Data for this exercise:

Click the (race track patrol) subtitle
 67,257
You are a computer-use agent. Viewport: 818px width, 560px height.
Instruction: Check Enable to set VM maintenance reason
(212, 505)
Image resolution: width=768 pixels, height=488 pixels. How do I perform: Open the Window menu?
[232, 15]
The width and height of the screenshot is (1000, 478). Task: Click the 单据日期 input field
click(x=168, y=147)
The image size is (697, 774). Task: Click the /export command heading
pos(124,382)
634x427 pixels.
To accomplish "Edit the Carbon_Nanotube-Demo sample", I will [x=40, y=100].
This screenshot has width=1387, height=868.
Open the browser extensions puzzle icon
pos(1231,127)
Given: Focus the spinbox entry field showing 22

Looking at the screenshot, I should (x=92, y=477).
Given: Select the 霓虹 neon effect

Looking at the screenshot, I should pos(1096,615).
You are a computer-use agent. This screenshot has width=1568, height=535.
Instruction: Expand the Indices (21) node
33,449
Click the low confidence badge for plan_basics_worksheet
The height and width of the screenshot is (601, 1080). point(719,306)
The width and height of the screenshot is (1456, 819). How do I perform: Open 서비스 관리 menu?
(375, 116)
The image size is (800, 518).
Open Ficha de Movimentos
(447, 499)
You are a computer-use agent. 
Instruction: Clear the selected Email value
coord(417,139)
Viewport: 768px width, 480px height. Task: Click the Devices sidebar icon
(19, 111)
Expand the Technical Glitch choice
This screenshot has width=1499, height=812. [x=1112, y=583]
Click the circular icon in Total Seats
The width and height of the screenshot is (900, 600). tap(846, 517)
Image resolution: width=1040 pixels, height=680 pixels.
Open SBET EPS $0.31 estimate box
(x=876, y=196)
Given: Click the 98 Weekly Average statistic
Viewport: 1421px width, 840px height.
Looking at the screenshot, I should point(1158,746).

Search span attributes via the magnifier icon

Problem requirements:
Locate every line in the records that contains the string "width" and copy each one. Match the case exactly.

Output for this task:
You are a computer-use agent. Viewport: 818px width, 560px height.
Image resolution: width=768 pixels, height=488 pixels. How do I perform: Open the Window menu?
The width and height of the screenshot is (1000, 478). Task: Click the 单据日期 input field
This screenshot has width=1387, height=868.
You are a computer-use agent. This screenshot has width=1568, height=535.
The height and width of the screenshot is (601, 1080). point(719,306)
The width and height of the screenshot is (1456, 819). How do I perform: Open 서비스 관리 menu?
Viewport: 768px width, 480px height. Task: Click the Devices sidebar icon
This screenshot has width=1499, height=812. [x=1112, y=583]
The width and height of the screenshot is (900, 600). tap(846, 517)
Image resolution: width=1040 pixels, height=680 pixels.
Viewport: 1421px width, 840px height.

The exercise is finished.